■ Brief
Could you reproduce word for word everything below, from the line containing "Click the Save" down to the line containing "pos(73,498)", with both of those lines included?
══ Supplied records
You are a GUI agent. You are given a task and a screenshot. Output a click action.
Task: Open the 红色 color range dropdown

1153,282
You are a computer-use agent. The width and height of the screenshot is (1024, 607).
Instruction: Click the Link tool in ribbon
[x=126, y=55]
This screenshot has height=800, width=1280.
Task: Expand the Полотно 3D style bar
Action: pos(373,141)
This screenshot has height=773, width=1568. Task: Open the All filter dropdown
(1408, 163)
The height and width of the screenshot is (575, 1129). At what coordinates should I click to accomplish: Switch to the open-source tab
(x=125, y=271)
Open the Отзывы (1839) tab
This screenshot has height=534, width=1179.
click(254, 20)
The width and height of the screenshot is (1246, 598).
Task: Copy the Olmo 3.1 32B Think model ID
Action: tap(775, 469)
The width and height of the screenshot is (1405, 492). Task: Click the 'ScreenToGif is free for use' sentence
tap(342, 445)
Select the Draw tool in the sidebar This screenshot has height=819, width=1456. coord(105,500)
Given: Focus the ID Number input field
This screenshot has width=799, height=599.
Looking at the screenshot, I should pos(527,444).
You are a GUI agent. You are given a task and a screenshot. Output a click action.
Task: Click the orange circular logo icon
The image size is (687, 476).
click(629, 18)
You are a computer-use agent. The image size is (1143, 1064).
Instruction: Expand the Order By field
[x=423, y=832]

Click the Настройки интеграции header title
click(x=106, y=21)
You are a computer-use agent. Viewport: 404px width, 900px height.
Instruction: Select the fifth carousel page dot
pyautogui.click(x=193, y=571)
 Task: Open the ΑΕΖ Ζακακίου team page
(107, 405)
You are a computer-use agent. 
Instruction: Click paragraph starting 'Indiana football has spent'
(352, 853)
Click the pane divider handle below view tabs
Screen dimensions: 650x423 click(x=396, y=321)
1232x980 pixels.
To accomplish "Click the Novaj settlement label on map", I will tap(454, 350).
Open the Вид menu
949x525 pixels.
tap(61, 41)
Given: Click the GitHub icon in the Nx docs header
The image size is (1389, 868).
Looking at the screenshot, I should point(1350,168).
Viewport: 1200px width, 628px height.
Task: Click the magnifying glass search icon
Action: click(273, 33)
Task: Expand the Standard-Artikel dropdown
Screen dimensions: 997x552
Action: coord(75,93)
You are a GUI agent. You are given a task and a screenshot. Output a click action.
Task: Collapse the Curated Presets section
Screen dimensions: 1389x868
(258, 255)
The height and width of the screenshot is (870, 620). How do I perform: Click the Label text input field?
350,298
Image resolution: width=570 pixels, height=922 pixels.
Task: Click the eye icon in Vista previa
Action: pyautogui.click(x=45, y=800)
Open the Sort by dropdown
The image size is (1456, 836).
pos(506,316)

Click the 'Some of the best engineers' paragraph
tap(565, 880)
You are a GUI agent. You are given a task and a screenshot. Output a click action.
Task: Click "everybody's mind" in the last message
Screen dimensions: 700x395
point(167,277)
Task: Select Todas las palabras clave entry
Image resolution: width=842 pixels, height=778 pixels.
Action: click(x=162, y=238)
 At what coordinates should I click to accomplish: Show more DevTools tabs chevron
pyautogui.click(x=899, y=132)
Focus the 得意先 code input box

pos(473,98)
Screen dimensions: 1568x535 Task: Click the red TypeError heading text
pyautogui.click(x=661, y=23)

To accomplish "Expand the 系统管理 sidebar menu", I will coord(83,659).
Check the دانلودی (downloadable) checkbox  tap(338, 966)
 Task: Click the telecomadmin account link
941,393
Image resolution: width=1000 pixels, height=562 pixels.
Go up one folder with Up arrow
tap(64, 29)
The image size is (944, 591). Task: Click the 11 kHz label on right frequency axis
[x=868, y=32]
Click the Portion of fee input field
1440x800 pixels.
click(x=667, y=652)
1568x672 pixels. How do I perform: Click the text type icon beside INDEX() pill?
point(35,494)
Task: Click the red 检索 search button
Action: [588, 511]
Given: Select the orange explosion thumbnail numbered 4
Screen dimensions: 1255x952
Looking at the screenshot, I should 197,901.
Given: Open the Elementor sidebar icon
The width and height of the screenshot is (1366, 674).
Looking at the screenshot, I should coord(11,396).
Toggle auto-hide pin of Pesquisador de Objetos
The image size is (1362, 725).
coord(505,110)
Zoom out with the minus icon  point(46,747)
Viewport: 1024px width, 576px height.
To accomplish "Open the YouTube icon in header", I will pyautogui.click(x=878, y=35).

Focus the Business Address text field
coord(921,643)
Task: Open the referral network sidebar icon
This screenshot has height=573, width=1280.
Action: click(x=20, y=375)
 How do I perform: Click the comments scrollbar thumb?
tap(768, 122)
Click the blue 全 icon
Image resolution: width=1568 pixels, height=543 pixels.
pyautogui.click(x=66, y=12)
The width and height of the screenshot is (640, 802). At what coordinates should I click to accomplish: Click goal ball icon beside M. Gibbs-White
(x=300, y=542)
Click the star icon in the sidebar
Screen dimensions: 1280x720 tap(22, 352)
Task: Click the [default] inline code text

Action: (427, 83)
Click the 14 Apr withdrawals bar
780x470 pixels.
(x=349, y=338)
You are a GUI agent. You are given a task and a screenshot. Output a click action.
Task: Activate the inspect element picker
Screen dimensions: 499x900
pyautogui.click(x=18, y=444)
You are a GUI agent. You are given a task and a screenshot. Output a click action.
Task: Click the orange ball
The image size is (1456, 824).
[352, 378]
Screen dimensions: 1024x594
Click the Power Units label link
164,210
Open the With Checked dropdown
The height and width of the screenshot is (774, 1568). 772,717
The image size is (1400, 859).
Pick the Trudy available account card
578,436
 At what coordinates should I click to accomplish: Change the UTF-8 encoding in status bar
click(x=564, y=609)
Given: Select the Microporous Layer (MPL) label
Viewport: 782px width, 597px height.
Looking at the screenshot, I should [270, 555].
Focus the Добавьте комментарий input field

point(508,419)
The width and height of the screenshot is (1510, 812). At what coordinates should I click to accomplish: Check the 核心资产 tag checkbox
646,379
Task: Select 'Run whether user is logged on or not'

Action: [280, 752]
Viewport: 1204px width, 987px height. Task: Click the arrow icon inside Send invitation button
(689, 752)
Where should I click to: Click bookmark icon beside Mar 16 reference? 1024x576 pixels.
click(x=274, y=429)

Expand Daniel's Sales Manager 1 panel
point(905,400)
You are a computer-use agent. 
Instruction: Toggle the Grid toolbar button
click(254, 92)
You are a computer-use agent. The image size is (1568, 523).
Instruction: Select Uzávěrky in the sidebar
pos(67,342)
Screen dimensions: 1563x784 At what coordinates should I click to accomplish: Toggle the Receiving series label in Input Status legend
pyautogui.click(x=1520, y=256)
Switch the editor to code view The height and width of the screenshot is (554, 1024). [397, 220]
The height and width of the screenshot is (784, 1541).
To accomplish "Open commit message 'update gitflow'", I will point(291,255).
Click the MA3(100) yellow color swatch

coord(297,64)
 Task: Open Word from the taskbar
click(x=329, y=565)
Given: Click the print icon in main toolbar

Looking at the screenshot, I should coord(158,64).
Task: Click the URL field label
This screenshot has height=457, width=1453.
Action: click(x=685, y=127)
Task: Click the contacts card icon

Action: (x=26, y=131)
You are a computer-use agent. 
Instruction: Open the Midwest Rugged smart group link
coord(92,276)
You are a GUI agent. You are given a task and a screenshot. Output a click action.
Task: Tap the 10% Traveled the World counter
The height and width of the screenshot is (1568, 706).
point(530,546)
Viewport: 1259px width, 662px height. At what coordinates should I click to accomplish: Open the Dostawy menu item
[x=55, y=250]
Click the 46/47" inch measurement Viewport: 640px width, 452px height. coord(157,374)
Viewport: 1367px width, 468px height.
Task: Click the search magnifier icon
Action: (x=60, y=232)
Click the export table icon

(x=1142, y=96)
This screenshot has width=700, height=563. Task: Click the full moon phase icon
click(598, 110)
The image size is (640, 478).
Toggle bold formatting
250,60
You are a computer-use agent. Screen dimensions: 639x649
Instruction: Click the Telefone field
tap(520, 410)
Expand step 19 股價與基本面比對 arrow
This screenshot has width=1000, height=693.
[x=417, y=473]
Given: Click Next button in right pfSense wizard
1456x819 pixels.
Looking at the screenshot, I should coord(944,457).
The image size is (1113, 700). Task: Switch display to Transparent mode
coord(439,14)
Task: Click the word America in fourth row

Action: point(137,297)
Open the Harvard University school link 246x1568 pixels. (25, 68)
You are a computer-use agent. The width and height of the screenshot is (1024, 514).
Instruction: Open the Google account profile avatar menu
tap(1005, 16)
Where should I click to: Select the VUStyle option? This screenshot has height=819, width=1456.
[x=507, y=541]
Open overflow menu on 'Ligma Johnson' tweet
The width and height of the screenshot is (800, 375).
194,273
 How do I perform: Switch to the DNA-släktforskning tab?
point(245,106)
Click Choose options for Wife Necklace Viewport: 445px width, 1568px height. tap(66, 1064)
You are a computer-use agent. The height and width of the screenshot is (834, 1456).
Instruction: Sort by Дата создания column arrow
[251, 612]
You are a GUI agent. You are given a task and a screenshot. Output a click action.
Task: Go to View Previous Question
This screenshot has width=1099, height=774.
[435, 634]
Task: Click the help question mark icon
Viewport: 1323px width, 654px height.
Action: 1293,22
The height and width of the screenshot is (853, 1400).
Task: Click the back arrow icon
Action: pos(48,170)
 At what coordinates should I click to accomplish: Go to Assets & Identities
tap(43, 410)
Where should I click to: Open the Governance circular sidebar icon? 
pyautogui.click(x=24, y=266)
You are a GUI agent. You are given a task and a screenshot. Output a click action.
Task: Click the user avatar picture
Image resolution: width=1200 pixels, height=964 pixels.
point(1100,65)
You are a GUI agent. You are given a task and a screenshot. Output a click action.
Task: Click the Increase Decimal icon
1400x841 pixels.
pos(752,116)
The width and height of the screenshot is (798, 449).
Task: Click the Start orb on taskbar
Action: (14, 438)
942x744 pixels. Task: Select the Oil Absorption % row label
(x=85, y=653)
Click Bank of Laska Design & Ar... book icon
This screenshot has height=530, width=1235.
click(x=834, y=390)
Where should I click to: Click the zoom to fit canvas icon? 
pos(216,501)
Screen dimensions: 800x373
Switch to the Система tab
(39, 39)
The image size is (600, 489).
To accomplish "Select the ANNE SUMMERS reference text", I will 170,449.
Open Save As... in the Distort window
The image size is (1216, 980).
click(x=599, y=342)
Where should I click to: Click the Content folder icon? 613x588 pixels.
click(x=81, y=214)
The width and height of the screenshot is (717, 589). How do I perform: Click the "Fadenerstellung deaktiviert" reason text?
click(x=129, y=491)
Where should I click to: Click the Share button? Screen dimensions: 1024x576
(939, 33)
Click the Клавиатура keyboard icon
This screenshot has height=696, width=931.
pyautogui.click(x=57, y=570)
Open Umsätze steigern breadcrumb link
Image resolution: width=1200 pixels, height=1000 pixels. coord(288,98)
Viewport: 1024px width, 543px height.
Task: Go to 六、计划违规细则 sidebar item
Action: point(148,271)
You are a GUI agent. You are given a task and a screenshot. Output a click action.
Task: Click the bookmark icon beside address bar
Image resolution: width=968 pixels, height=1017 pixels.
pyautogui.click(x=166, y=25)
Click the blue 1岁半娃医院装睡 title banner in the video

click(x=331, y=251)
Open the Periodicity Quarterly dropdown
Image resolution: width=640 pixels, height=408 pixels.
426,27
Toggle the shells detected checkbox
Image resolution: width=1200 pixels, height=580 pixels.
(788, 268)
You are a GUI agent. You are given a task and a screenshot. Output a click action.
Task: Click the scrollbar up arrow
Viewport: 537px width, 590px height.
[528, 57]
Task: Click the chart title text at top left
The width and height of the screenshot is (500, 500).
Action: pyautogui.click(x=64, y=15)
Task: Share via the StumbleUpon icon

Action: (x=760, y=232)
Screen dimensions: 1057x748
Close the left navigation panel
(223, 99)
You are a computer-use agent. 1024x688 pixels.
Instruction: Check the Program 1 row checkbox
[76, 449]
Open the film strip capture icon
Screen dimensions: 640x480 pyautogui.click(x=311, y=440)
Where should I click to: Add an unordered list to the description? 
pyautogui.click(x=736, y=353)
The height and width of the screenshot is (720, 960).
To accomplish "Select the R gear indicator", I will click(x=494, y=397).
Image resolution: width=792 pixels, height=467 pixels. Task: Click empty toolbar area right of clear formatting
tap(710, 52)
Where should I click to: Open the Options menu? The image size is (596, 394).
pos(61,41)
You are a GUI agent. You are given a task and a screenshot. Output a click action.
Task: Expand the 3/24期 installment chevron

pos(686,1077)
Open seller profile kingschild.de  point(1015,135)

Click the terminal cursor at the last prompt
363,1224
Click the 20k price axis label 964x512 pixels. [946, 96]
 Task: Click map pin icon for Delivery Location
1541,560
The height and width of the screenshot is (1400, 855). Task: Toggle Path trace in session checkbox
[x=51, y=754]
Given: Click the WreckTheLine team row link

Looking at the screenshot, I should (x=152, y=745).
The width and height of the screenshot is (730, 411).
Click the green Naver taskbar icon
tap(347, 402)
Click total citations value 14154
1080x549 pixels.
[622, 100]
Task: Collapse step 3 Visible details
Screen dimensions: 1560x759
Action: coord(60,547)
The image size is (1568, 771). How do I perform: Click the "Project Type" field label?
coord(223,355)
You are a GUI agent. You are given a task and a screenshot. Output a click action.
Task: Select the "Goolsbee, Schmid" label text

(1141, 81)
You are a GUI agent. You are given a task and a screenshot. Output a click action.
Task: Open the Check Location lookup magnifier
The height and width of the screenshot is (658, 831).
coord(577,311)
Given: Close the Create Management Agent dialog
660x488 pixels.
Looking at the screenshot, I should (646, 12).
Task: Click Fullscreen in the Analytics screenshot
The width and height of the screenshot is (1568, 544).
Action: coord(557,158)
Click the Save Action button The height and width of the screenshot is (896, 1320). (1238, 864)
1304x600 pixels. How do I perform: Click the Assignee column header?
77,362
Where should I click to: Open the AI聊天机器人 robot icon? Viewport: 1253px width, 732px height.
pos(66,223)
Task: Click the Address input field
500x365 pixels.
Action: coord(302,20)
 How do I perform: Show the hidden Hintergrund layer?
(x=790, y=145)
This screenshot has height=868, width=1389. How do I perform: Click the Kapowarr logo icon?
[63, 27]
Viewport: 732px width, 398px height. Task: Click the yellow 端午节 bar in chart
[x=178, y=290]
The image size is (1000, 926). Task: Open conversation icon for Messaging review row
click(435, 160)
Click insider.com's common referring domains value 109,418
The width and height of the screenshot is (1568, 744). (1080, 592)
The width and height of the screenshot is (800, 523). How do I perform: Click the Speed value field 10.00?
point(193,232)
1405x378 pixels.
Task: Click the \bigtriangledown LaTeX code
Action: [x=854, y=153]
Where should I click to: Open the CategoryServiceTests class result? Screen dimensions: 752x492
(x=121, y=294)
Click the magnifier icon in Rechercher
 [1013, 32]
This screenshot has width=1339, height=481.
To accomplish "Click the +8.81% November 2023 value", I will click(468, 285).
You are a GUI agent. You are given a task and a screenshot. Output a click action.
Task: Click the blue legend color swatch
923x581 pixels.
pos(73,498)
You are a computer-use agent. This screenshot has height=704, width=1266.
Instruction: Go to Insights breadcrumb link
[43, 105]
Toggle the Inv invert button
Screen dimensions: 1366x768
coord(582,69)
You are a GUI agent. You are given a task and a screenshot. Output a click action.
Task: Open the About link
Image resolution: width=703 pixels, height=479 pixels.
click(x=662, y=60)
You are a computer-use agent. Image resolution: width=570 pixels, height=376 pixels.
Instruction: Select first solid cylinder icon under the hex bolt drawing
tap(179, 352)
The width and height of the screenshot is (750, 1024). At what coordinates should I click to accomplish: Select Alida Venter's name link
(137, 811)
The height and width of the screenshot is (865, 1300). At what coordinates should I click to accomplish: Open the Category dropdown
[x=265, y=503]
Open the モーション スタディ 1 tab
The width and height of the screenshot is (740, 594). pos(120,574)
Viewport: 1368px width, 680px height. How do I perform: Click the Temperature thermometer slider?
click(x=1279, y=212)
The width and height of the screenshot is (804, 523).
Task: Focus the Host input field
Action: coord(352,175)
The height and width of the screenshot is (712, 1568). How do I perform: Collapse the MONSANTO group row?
════
■ Task output
Click the Save Action button The height and width of the screenshot is (896, 1320). (1238, 864)
1304x600 pixels. How do I perform: Click the Assignee column header?
77,362
Where should I click to: Open the AI聊天机器人 robot icon? Viewport: 1253px width, 732px height.
pos(66,223)
Task: Click the Address input field
500x365 pixels.
Action: coord(302,20)
 How do I perform: Show the hidden Hintergrund layer?
(x=790, y=145)
This screenshot has height=868, width=1389. How do I perform: Click the Kapowarr logo icon?
[63, 27]
Viewport: 732px width, 398px height. Task: Click the yellow 端午节 bar in chart
[x=178, y=290]
The image size is (1000, 926). Task: Open conversation icon for Messaging review row
click(435, 160)
Click insider.com's common referring domains value 109,418
The width and height of the screenshot is (1568, 744). (1080, 592)
The width and height of the screenshot is (800, 523). How do I perform: Click the Speed value field 10.00?
point(193,232)
1405x378 pixels.
Task: Click the \bigtriangledown LaTeX code
Action: [x=854, y=153]
Where should I click to: Open the CategoryServiceTests class result? Screen dimensions: 752x492
(x=121, y=294)
Click the magnifier icon in Rechercher
 [1013, 32]
This screenshot has width=1339, height=481.
To accomplish "Click the +8.81% November 2023 value", I will click(468, 285).
You are a GUI agent. You are given a task and a screenshot. Output a click action.
Task: Click the blue legend color swatch
923x581 pixels.
pos(73,498)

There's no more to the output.